• _Records_
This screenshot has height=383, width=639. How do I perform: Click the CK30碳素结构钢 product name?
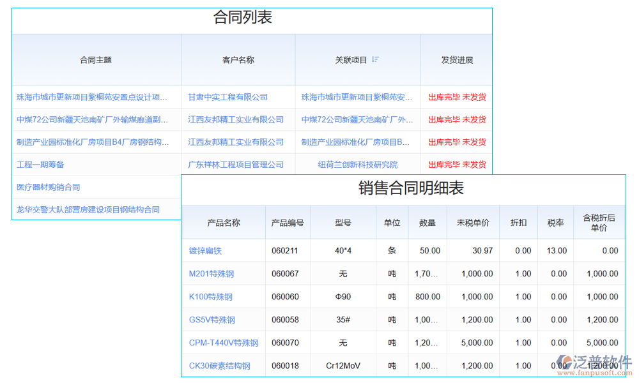pyautogui.click(x=222, y=366)
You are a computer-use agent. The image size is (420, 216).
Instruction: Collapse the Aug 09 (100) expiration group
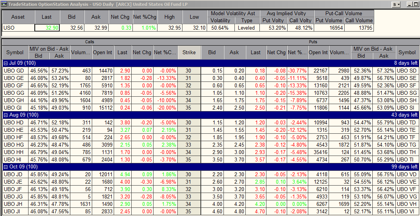[x=5, y=115]
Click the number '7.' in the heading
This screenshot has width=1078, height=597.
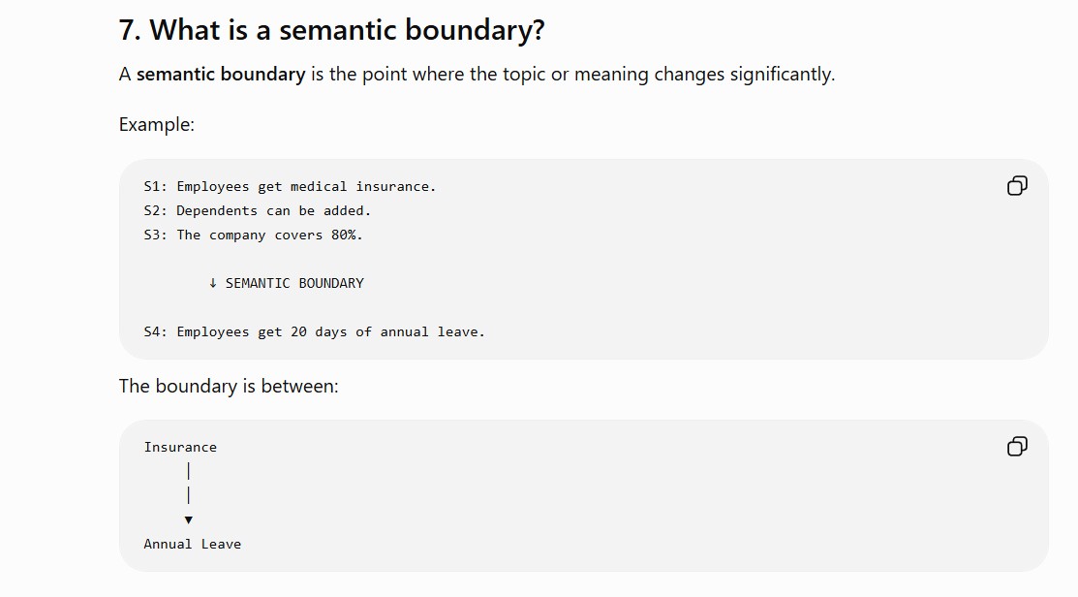(x=130, y=30)
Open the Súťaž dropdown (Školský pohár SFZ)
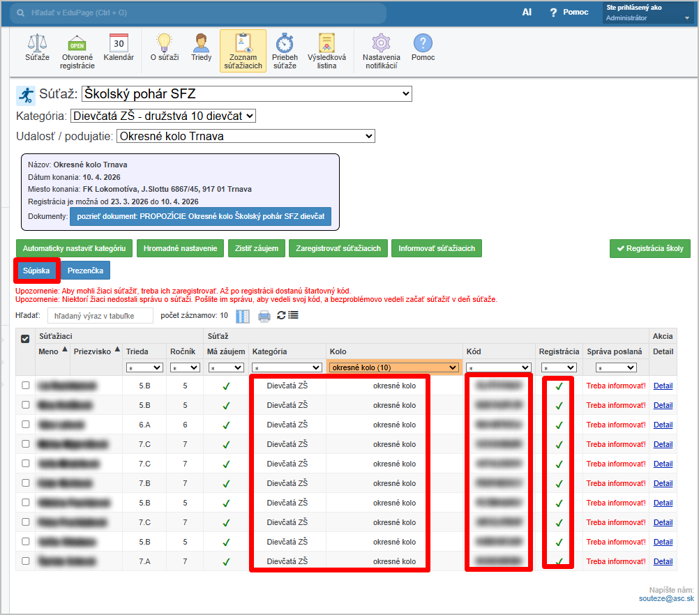This screenshot has height=615, width=699. tap(247, 94)
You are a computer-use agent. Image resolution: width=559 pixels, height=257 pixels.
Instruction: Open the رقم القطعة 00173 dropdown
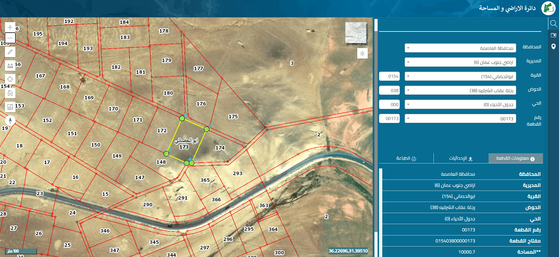click(460, 119)
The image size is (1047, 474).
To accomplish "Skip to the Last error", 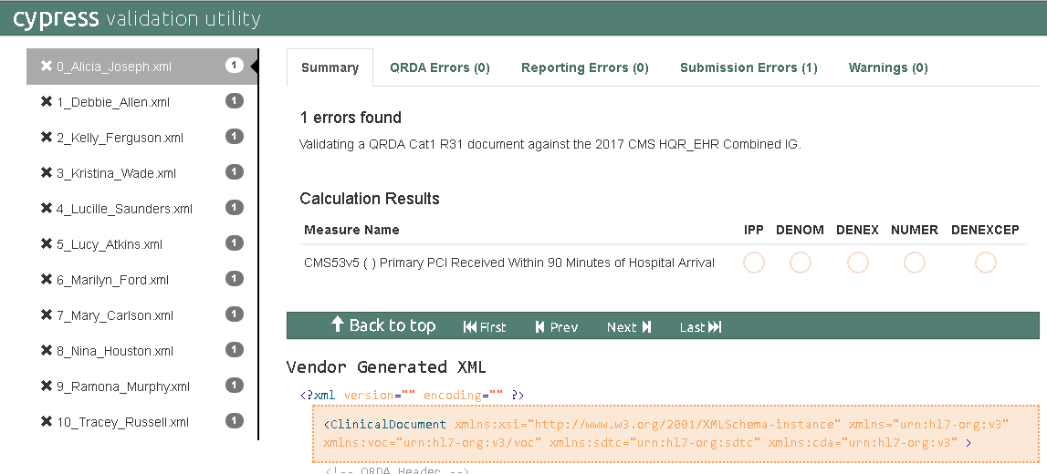I will [700, 327].
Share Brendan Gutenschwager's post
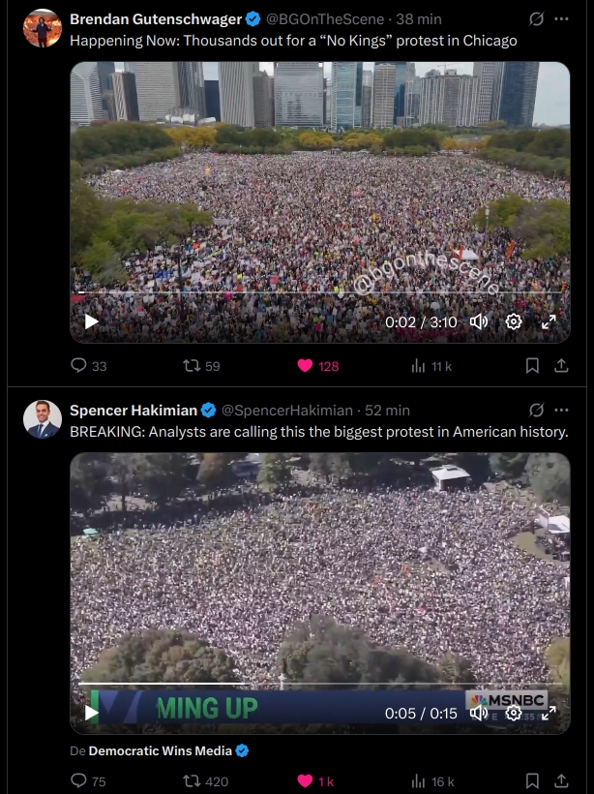The image size is (594, 794). (x=561, y=366)
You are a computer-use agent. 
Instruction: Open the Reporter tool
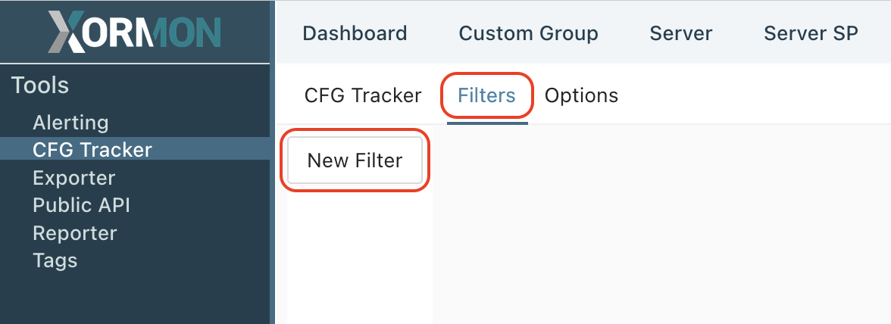click(x=74, y=232)

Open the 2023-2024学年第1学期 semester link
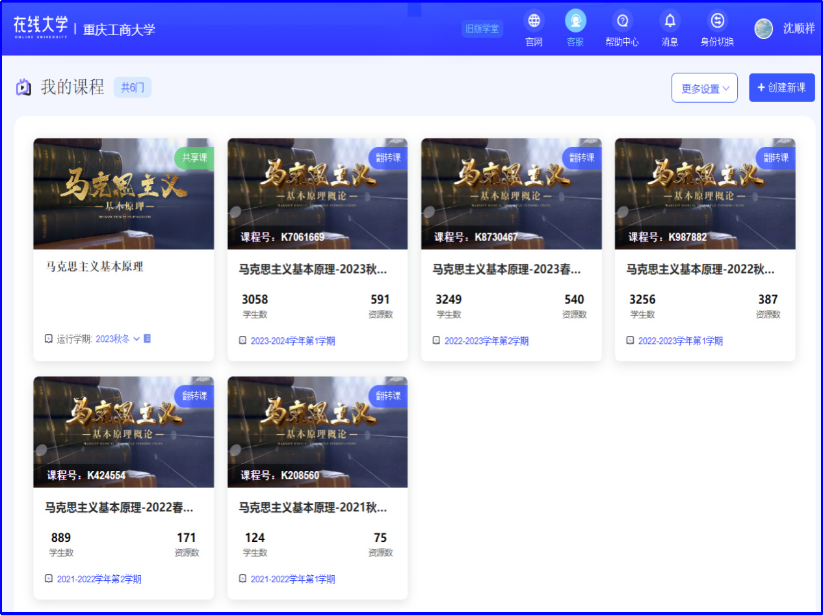point(293,341)
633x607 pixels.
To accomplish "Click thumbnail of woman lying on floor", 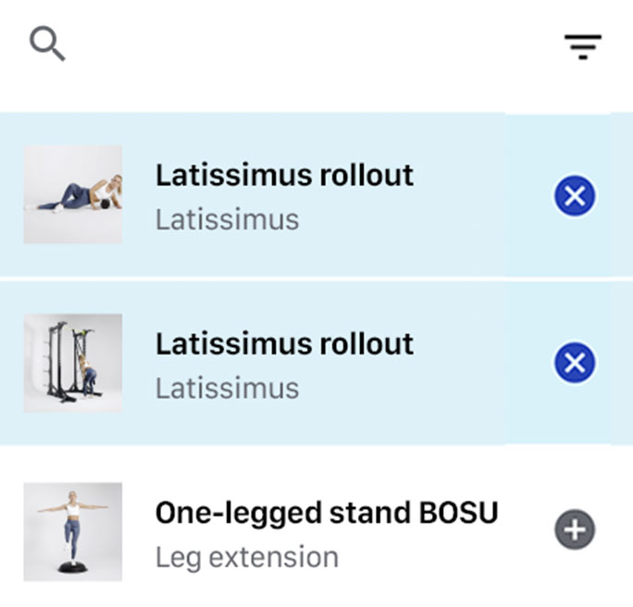I will 73,194.
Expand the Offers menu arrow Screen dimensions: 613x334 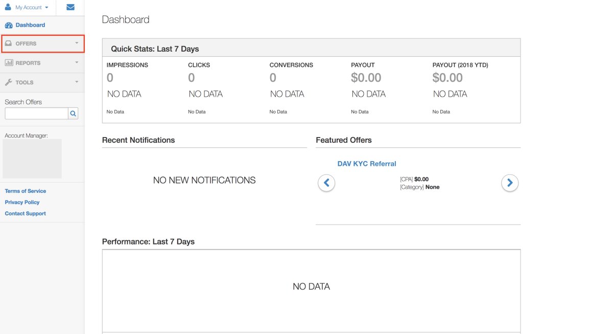(77, 43)
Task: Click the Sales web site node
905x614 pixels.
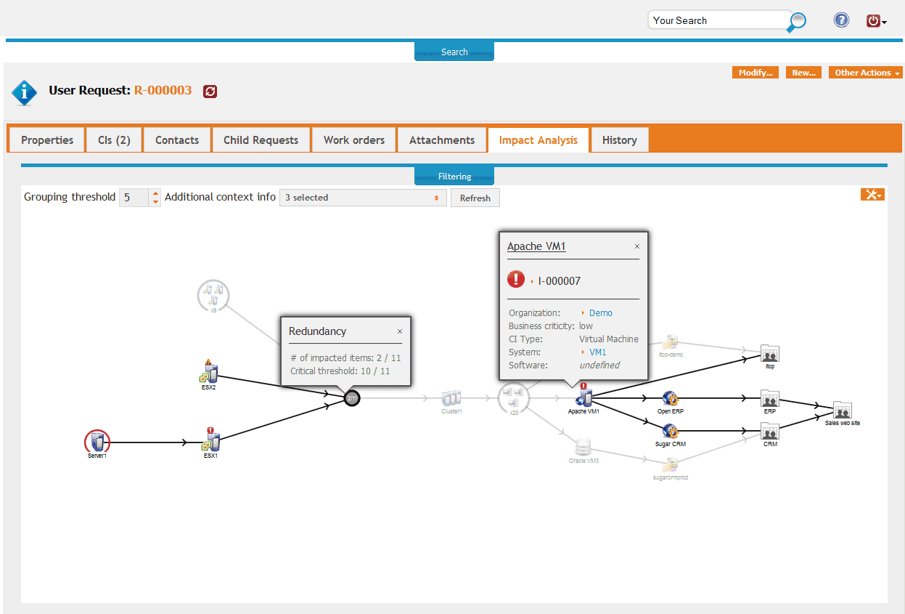Action: coord(842,411)
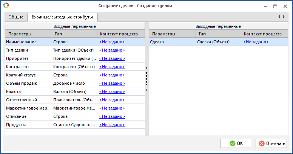
Task: Click the application logo icon in title bar
Action: [6, 6]
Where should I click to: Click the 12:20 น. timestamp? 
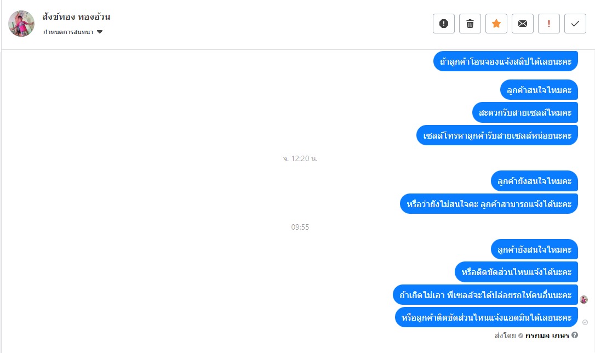(300, 158)
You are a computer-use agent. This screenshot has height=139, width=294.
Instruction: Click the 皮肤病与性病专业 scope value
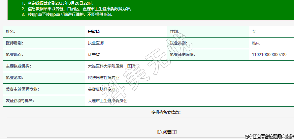(x=104, y=78)
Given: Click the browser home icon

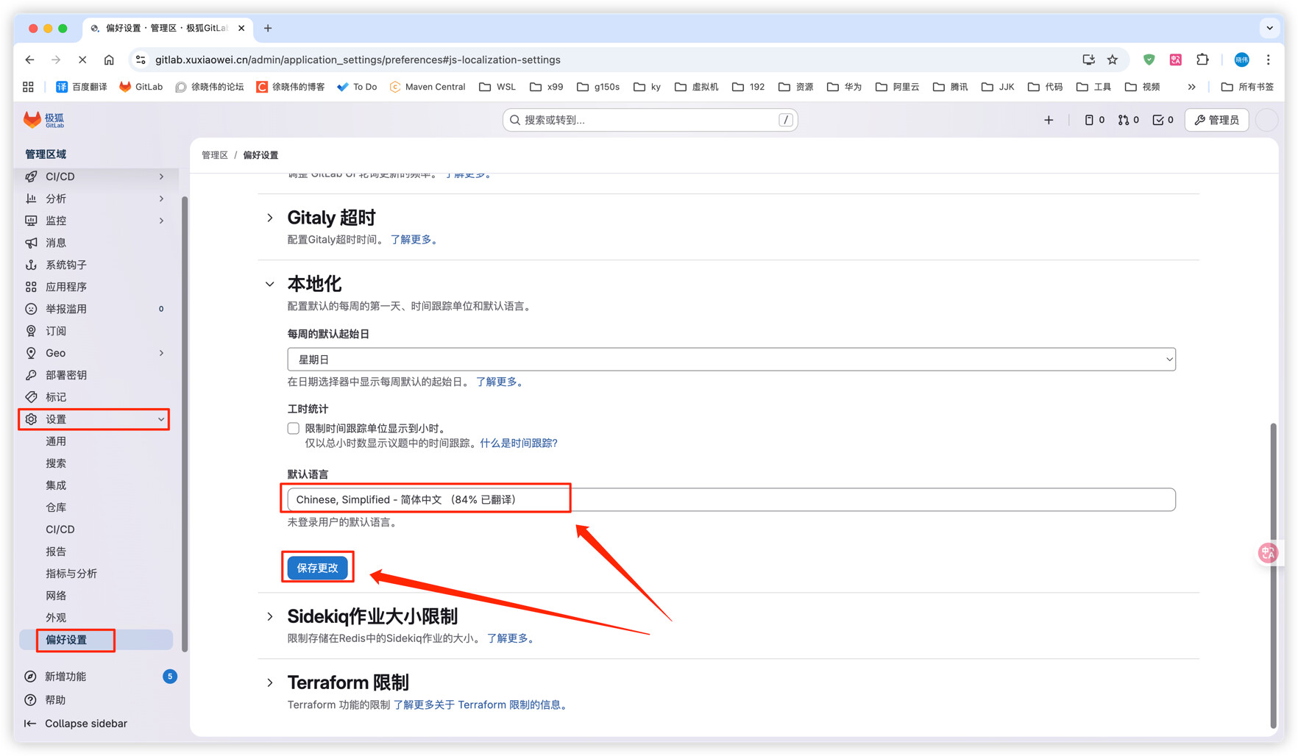Looking at the screenshot, I should [109, 60].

• _Your task_
Pull every line containing "agent" from the material above.

• _Output for this task_
You are a computer-use agent. The image size is (420, 216).
You are a computer-use agent. Image resolution: width=559 pixels, height=257 pixels.
You are a computer-use agent. 
You are a computer-use agent. This screenshot has height=139, width=294.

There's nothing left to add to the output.